Because I had just buried my son today, dead at the hands of violent
men. There must be a war…. It is the war that Ramon could not
comprehend or grasp: a war against unprovoked, deliberate cruelty and
viciousness."

In an admirable expression of constrained grief, Pagsanjan told his
class. "Our Father in heaven must have looked down with much
gentleness and love on this grieving father. God, the Father, would
understand him. For He too had a son who was bullied on the cross."

Friends and Ateneo students today ask the Salvosas: How do you feel?
"Of course, we're sad and miss seeing him around," they reply. "But at
the same time, we are happy because he'll never hear those voices
again: no more hurt, no more pain. It means Ramon will never fall into
the darkness again and forever be in the light."

* * *

3 comments:

Anonymous said...

This is sad. It's also painful for me because I had a brother who was bullied in school until he, too, refused to return to school (the green school) and was transferred to Iloilo (where he sometimes spent weekends with your grandfather who was always very, very kind to him). But, he told me later, the bullying in school only got worse (physical, no longer just name-calling) until he prevailed on our grandmother to bring him to Manila, never to return to school again. He quit when he was grade 5; in the earlier years, he was always at the top of his class. He died before he turned 28. Many of his stories were often about how he was afraid to make friends because of his traumatic experiences in school. This was a brother who was always very gentle and kind - I guess that's why he didn't survive the bullying.

antonette said...

Oh my. I didn't know that's how it was. How painful...

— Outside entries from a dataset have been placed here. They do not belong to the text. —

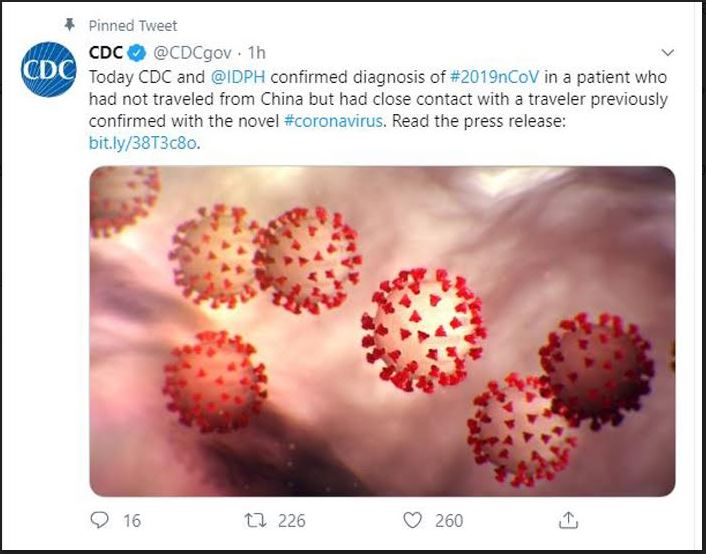706x554 pixels.
Task: Open the share tweet icon
Action: [568, 520]
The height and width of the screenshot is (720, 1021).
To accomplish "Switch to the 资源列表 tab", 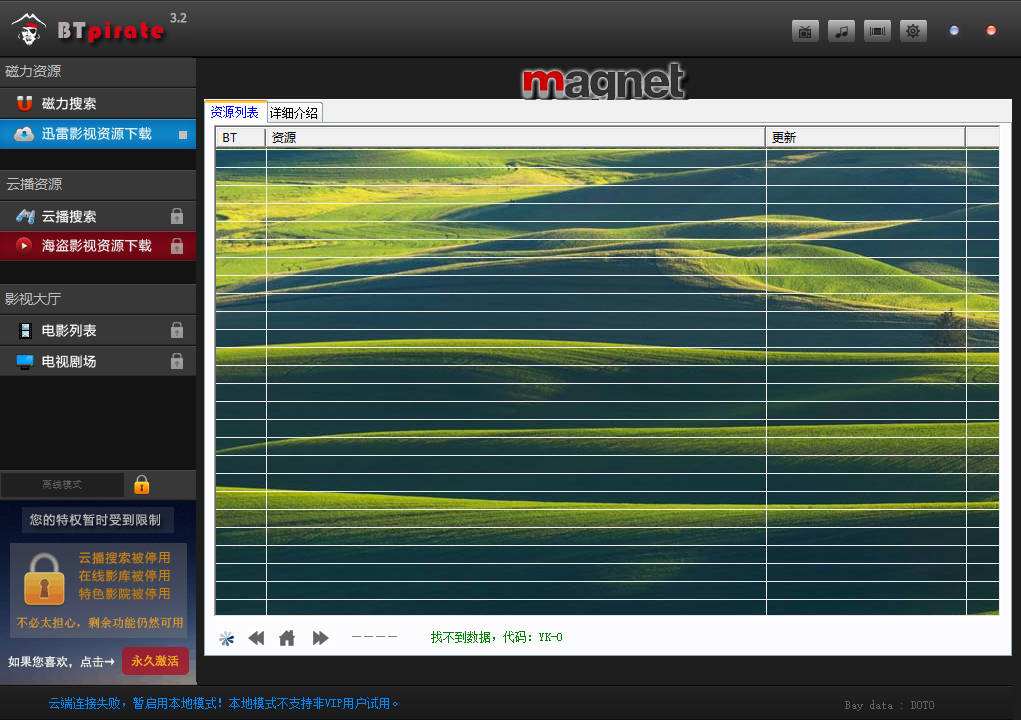I will (235, 112).
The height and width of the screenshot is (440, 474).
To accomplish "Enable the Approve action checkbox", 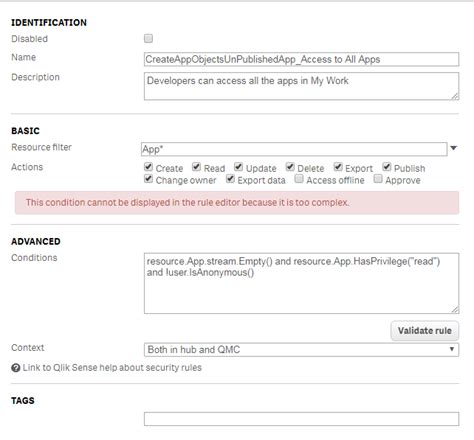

One time, I heard a lady (old) shouting the name of the friend of my son and saying, "ayaw niya lumabas, hayaan mo siya" very angrily. I promptly addressed her companion whom I thought was the boy's girlfriend and introduced myself as my son's mother so they would know I overheard them. She promptly quieted down. Had she gone on, I'd have told her to stop. When I saw the boy a few days later, I asked him what that was about and told his mom even if the boy assured me that lady loved him. She was the teacher of his girlfriend. I butted in because my son's friends are like sons to me and I don't want to see them oppressed/bullied by anyone.

Anonymous said...

If students can do this to other students, can you imagine what a teacher can do? And I am not just talking about the physical harm that a teacher inflicts on a student. Sometimes I think it's better to get slapped than being psychologically terrorized... insulted in front of classmates, unjustifiably deprived of certain privileges, shabbily treated all the time, humiliated in countless ways.